(LISTED ENTRIES Opens)

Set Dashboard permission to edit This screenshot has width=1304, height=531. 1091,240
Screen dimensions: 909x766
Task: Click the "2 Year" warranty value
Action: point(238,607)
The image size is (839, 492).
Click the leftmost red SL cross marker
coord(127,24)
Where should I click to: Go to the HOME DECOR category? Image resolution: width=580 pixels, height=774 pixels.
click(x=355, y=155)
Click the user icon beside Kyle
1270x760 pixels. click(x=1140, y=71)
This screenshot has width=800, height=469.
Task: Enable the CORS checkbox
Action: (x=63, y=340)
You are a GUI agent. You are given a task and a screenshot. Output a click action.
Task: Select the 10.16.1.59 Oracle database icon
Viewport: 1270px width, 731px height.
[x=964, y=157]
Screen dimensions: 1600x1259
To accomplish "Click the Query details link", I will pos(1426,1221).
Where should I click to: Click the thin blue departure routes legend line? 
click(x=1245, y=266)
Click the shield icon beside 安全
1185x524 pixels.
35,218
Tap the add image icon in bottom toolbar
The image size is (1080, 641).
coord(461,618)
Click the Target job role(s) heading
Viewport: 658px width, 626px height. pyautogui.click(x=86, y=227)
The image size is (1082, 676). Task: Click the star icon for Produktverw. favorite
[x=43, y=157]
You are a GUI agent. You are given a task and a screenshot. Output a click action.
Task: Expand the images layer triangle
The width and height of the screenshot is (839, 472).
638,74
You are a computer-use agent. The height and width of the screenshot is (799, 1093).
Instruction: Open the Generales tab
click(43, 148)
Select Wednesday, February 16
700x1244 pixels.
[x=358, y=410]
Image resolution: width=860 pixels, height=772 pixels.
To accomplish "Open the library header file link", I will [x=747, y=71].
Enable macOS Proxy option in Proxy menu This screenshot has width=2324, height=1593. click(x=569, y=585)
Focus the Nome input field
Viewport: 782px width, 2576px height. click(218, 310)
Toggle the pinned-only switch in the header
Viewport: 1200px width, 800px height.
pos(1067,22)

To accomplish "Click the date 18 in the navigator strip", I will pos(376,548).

(LISTED ENTRIES Closes)

## REQUIRED WORK
Reproduce all entries. Keep them exact.

## ANSWER TO THIS EXERCISE
Set Dashboard permission to edit This screenshot has width=1304, height=531. 1091,240
Screen dimensions: 909x766
Task: Click the "2 Year" warranty value
Action: point(238,607)
The image size is (839, 492).
Click the leftmost red SL cross marker
coord(127,24)
Where should I click to: Go to the HOME DECOR category? Image resolution: width=580 pixels, height=774 pixels.
click(x=355, y=155)
Click the user icon beside Kyle
1270x760 pixels. click(x=1140, y=71)
This screenshot has width=800, height=469.
Task: Enable the CORS checkbox
Action: (x=63, y=340)
You are a GUI agent. You are given a task and a screenshot. Output a click action.
Task: Select the 10.16.1.59 Oracle database icon
Viewport: 1270px width, 731px height.
[x=964, y=157]
Screen dimensions: 1600x1259
To accomplish "Click the Query details link", I will pos(1426,1221).
Where should I click to: Click the thin blue departure routes legend line? 
click(x=1245, y=266)
Click the shield icon beside 安全
1185x524 pixels.
35,218
Tap the add image icon in bottom toolbar
The image size is (1080, 641).
coord(461,618)
Click the Target job role(s) heading
Viewport: 658px width, 626px height. pyautogui.click(x=86, y=227)
The image size is (1082, 676). Task: Click the star icon for Produktverw. favorite
[x=43, y=157]
You are a GUI agent. You are given a task and a screenshot. Output a click action.
Task: Expand the images layer triangle
The width and height of the screenshot is (839, 472).
638,74
You are a computer-use agent. The height and width of the screenshot is (799, 1093).
Instruction: Open the Generales tab
click(43, 148)
Select Wednesday, February 16
700x1244 pixels.
[x=358, y=410]
Image resolution: width=860 pixels, height=772 pixels.
To accomplish "Open the library header file link", I will [x=747, y=71].
Enable macOS Proxy option in Proxy menu This screenshot has width=2324, height=1593. click(x=569, y=585)
Focus the Nome input field
Viewport: 782px width, 2576px height. click(218, 310)
Toggle the pinned-only switch in the header
Viewport: 1200px width, 800px height.
pos(1067,22)

To accomplish "Click the date 18 in the navigator strip", I will pos(376,548).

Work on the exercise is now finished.